Risk Management

I would appreciate if someone can clarify for me why Credit risk is Financial risk but settlement risk is non-financial risk? Both seem to be counterparty risk to me.

settlement risk - risk of counterparty going bankrupt when the settlement is being made to them. essentially because they go bankrupt - any payments made to them - would go over to the other creditors. If the bankruptcy had happened before - you (payer) would not have owed anything. This payment would have been pardoned. so it is a non-financial risk.

If you had owed money, and were unable to pay - it is a financial risk for you - which is credit risk.

Basically settlement risk is the risk of payments being frozen in court because a counterparty takes a dive.
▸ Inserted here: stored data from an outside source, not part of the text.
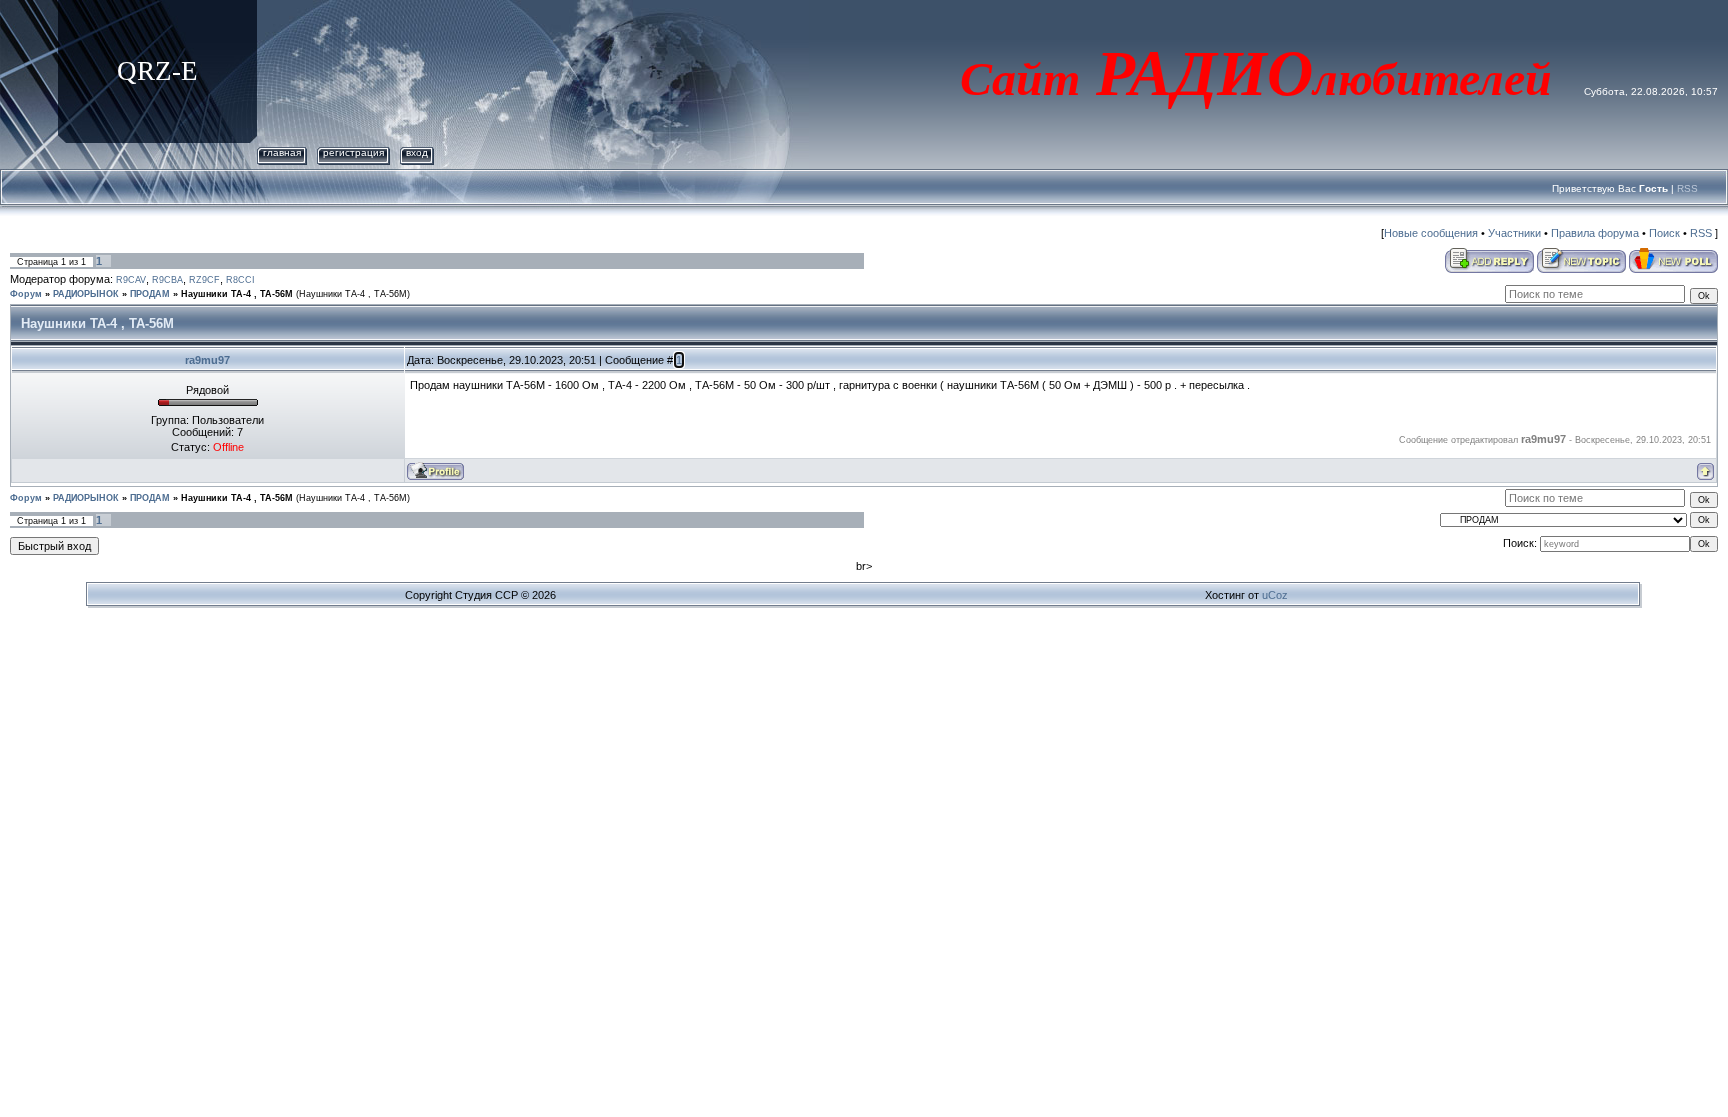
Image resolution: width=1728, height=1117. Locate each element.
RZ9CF (204, 280)
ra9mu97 (207, 360)
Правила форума (1595, 233)
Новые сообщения (1431, 233)
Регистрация (353, 152)
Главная (282, 152)
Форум (26, 294)
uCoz (1275, 595)
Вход (417, 152)
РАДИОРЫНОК (86, 294)
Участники (1514, 233)
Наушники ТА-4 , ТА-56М (237, 294)
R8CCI (240, 280)
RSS (1687, 188)
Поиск (1664, 233)
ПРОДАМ (150, 294)
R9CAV (131, 280)
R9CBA (167, 280)
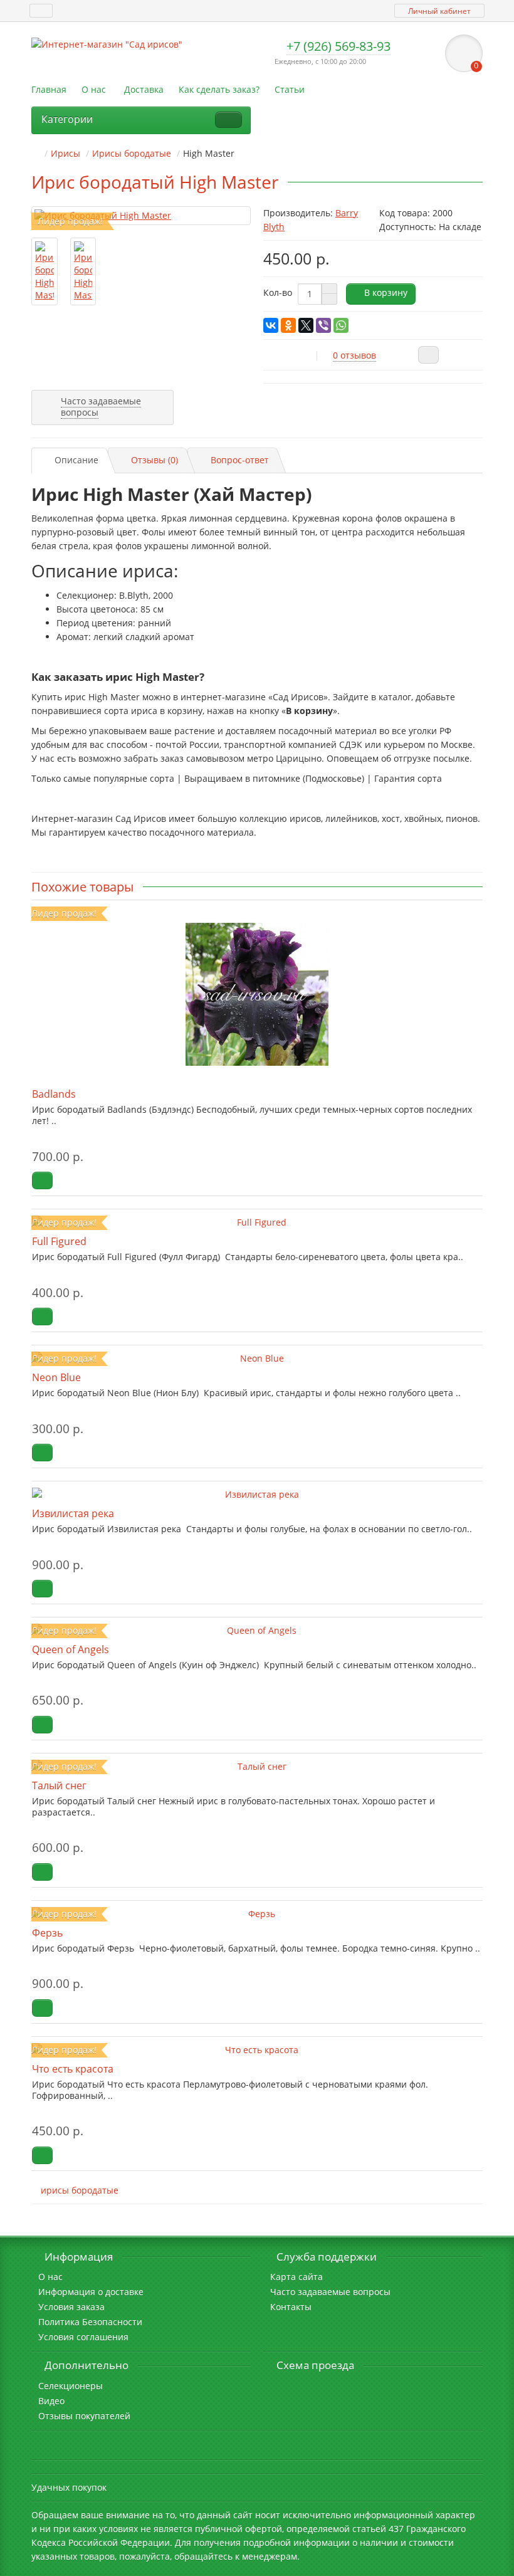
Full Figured (59, 1241)
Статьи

Credit risk is a counterparty defaulting.

Read more here.

http://www.analystforum.com/forums/cfa-forums/cfa-level-iii-forum/91319086

Thanks for the clarification.

Among the risks , credit risk could be modeled . The market after all prices in credit risk in transactions . For example the small firm premium increases during market crises. Also weak , emerging economies are hit hardest during flights-to-safety events . In other words when an investor prices the transaction , credit is priced into it. So it is a financial , measurable risk.

Settlement risk is hard to model as the underlying event is rare and its outcome is more uncertai when it does occur. Usually involves litigation and judges deciding outcomes , not markets . So it is non-financial risk

Makes sense, I see the difference now.

What about model and tail risk then? Why are these not financial risks? I’m no scientist, but you hear such things as… we were measuring so and so and we got the following result. The chances that this is an anomoly of the model is say 1 billionth of a percent, so we’re confident that what we observed is consistent with our models… at least something of this nature. Or engineering… the chance of failure is one in a billion. All this is measurable and related to models and tails.